Task prompt> An exact copy is required of the lines running from the one that contains "You are a GUI" to the end of the material, both ends included, with pictures omitted.
── Input material
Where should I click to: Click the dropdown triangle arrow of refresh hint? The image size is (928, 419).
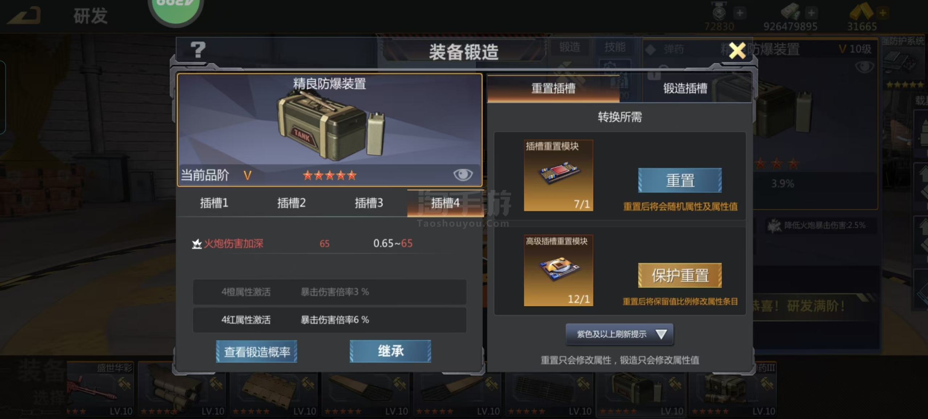661,334
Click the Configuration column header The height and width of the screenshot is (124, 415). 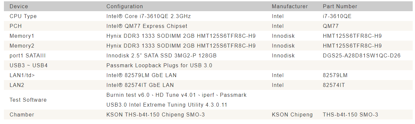[125, 6]
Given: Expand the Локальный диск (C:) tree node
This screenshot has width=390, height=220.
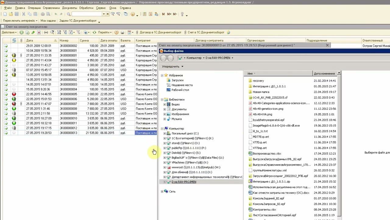Looking at the screenshot, I should click(165, 134).
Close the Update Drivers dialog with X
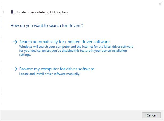 pos(160,4)
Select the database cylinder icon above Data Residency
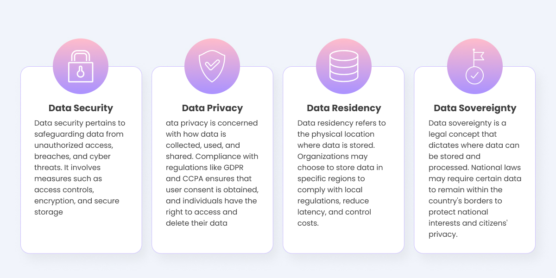Viewport: 556px width, 278px height. 343,66
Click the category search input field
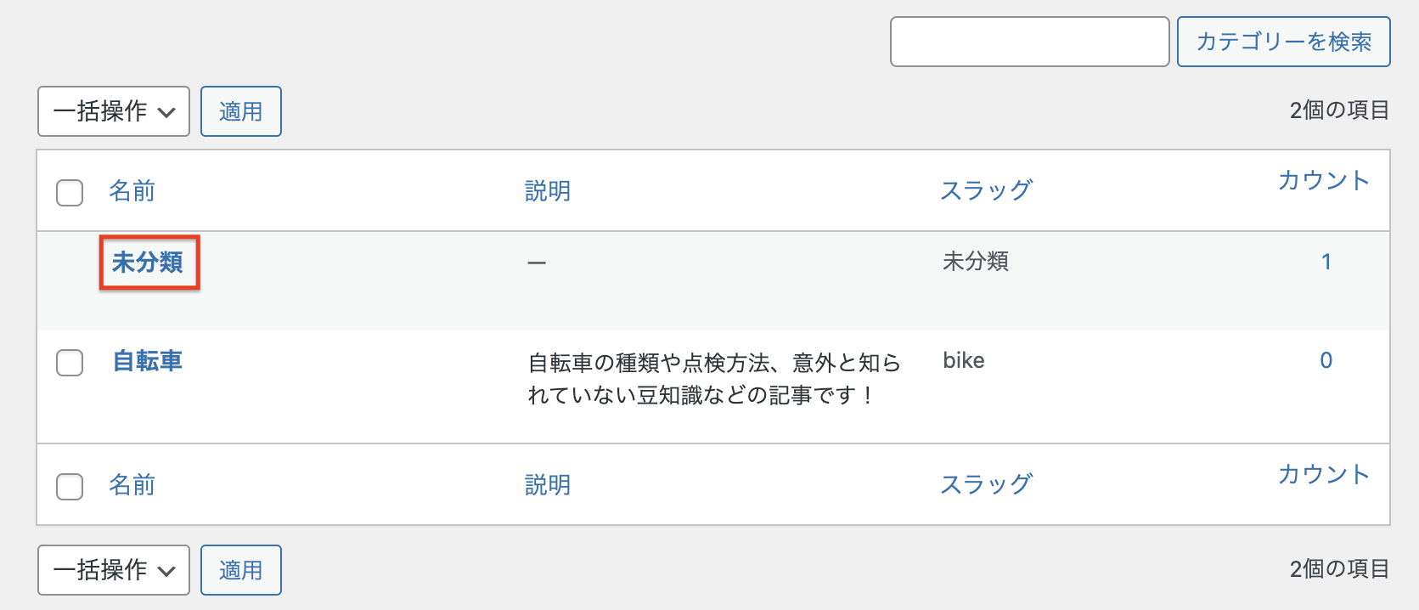 coord(1029,42)
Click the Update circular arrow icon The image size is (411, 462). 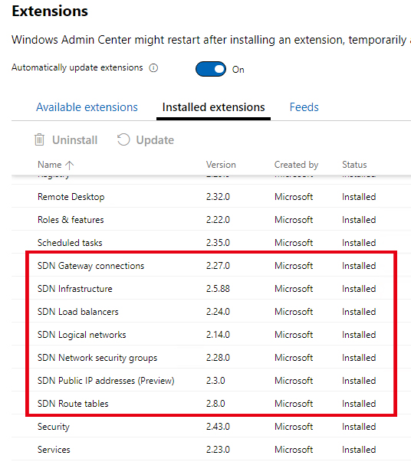tap(123, 139)
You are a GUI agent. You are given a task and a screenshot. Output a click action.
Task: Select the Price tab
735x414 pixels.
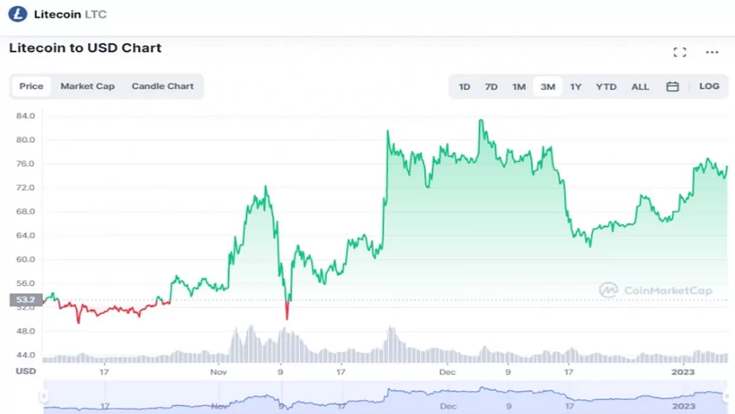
────
Task result>
You are a GUI agent. You are given a task and a screenshot. Output a click action.
Task: Select the Price tab
735x414 pixels.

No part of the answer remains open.